Tudo bem que o filme segue a receitinha de toda comédia romântica: moço conhece moça, ambos se apaixonam e encontram, no meio do caminho, um complicador que os fará descobrir que foram, afinal, feitos um para o outro.

Não faz mal, porque sua realização é correta e grandiosamente embalada pela trilha sonora do grupo inglês. Os atores são até convincentes, apesar do pesadíssimo sotaque neozelandês, e o final é IMPAGÁVEL, com um clipe em que todos os personagens dublam “Princess of the universe” em performances caricatas engraçadíssimas!

Enfim, “Love Birds” cumpriu o que prometeu: divertiu-me muuuuito.

Valeu!

Um (lindo) Conto Chinês

Desde que o assisti em “O Segredo dos seus Olhos”, procuro ver todos os filmes com Ricardo Darín de que tenho notícia. No último sábado, foi a vez de encantar-me com “Um Conto Chinês” (Um Cuento Chino), com roteiro e direção do espanhol Sebastián Borensztein e atuação coadjuvante de Ignacio Huang – o mestiço com o olhar mais doce que já vi em uma tela.

Darín é Roberto, o proprietário recluso e mal humorado de uma loja de ferragens na periferia de Buenos Aires (Argentina.
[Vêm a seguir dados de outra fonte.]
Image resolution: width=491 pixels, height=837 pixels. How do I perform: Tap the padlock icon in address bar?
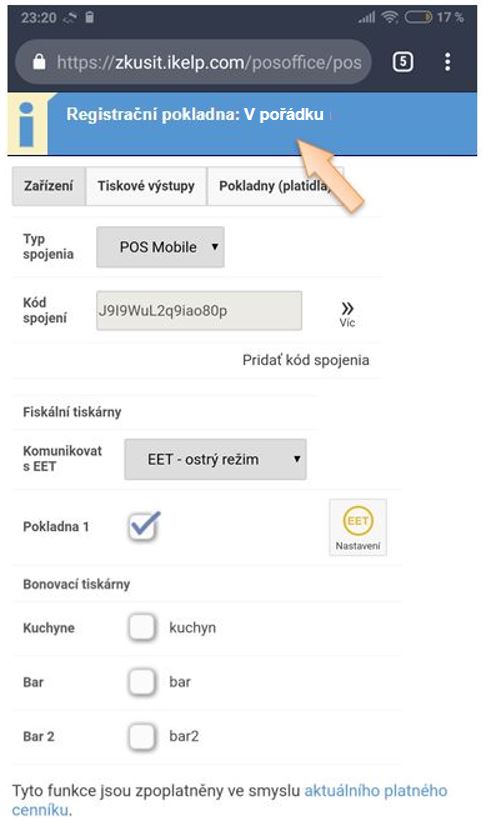pos(39,62)
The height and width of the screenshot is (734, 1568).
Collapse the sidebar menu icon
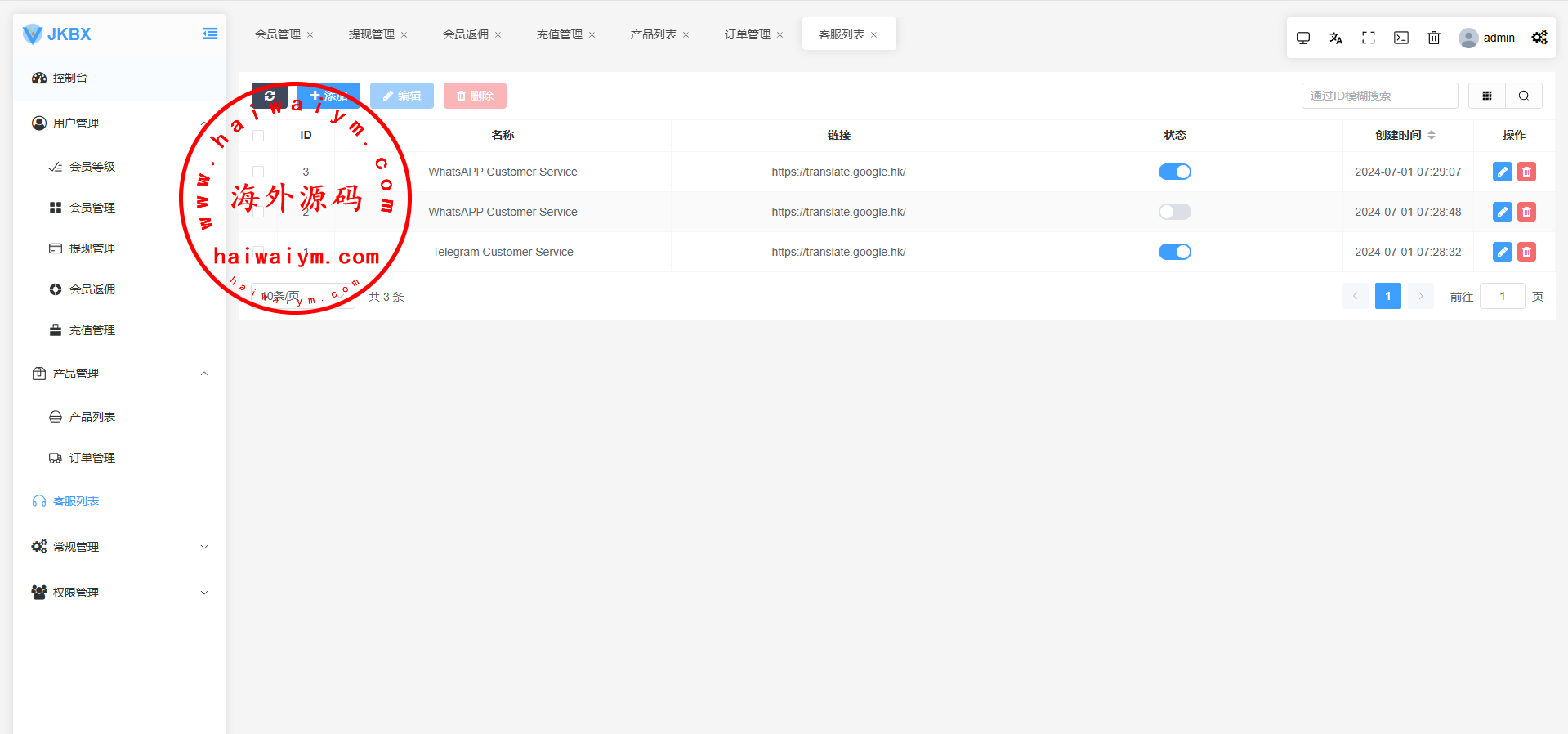[x=210, y=34]
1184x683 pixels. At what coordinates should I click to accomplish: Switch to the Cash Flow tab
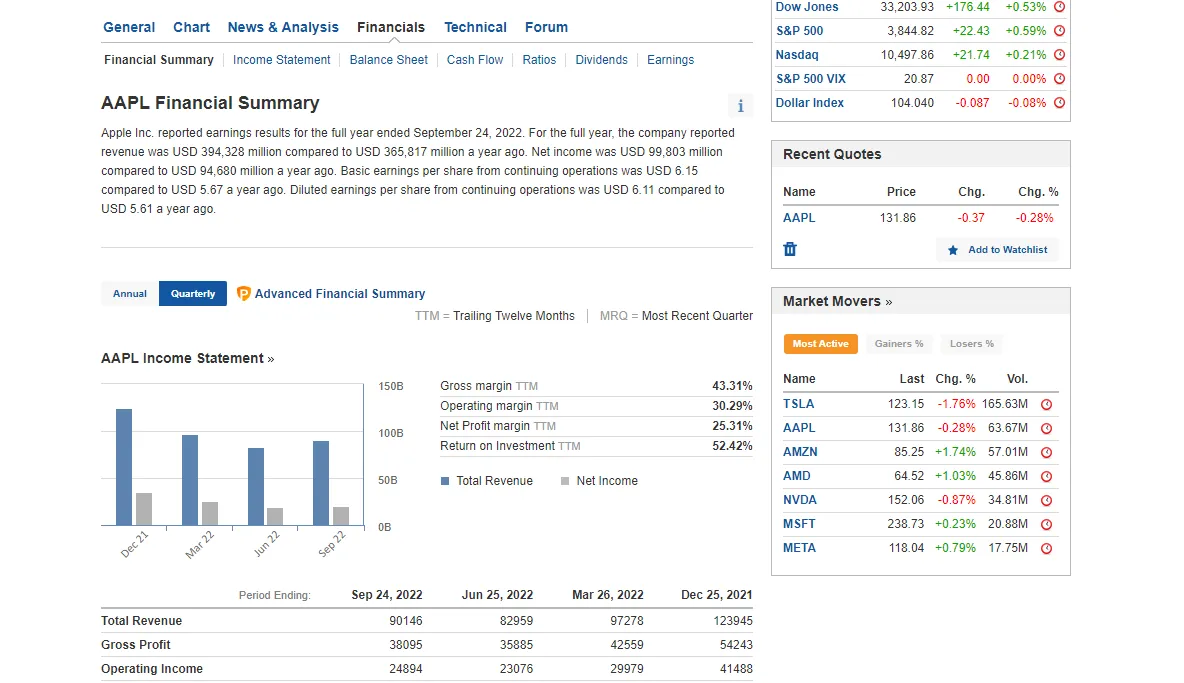pos(474,59)
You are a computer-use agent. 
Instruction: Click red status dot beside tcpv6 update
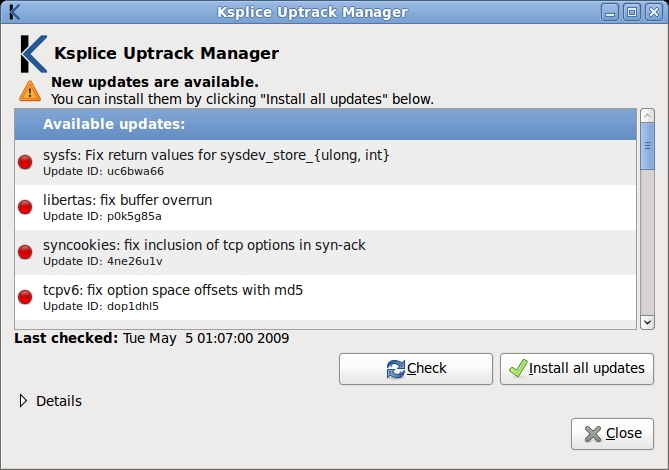(x=26, y=297)
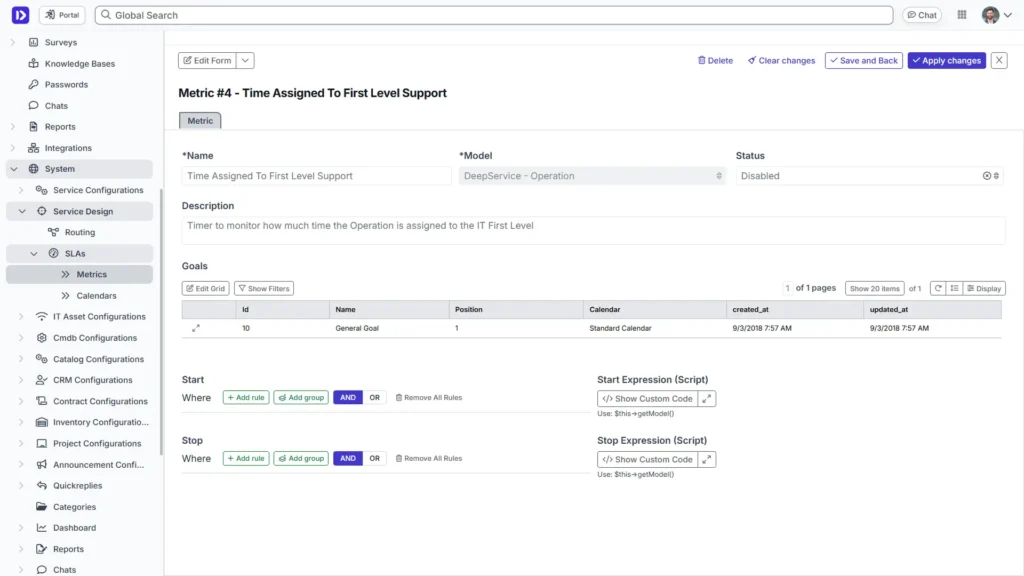Click the expand icon on Start Expression script
Viewport: 1024px width, 576px height.
click(707, 397)
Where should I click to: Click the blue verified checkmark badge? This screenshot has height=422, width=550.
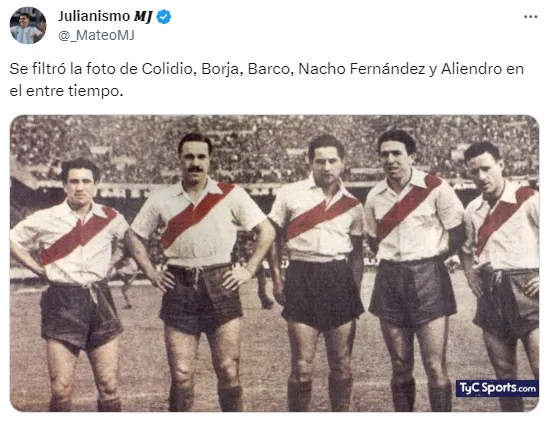(x=164, y=16)
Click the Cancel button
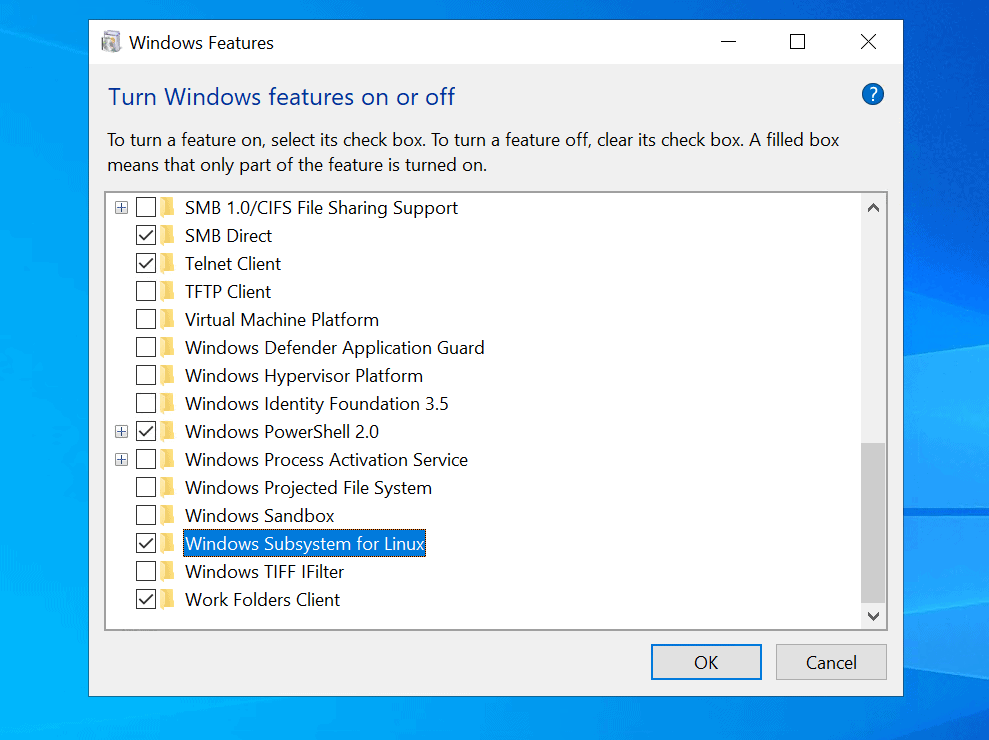The image size is (989, 740). tap(831, 662)
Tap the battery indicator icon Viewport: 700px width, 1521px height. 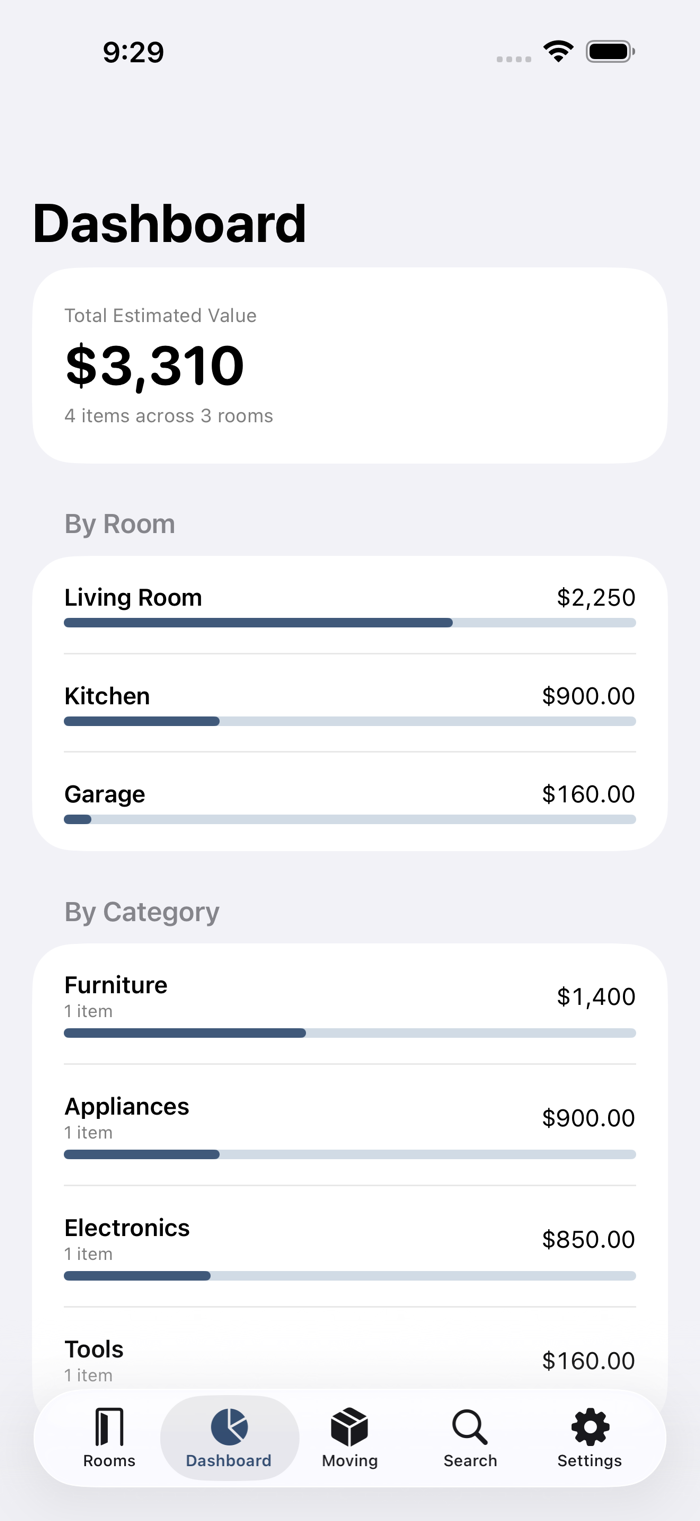611,51
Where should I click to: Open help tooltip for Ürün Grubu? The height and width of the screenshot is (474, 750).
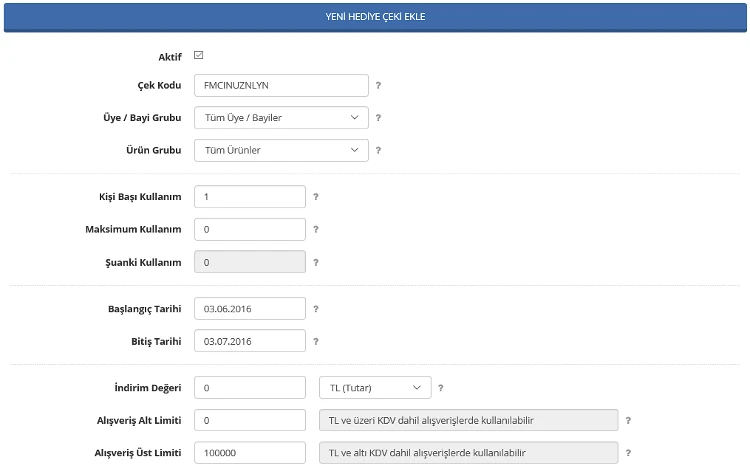click(x=378, y=151)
Ele que tem como passatempos colecionar notícias de tragédias absurdas publicadas em jornais e miniaturas de cristal ofertadas à memória da mãe falecida. Um dia, o acaso o leva a acolher em sua casa um chinês que chega à cidade à procura de seu único parente vivo, mas descobre que ele não mora mais no mesmo endereço.

Enquanto aguardam a embaixada chinesa localizar o tio de Jun, estabelece-se uma amizade estabanada entre o chinês que não fala uma palavra de espanhol e o argentino que não entende nada de mandarim, que no início  sente-se muito incomodado com aquela interferência em seu cotidiano sempre igual. Acabaremos descobrindo que ambos sofreram perdas trágicas em suas vidas, das quais tentam emergir e sobreviver de formas diametralmente opostas.

Quando o tão desejado encontro do tio de Jun acontece, a cena em que os parentes se reconhecem por telefone não tem o menor recurso cênico, mas a voz dolorida do chinês é suficiente para arrancar lágrimas, mesmo sem entendermos mandarim.

Jun se vai, mas não sem antes deixar uma mensagem sem palavras para o ermitão. Claro que não vou entregar que mensagem é esta. Basta saber que ela funciona como uma pancada, que acorda Roberto para o que está abrindo mão por puro medo de se expôr à vida e que é de uma sutileza e um simbolismo arrebatadores.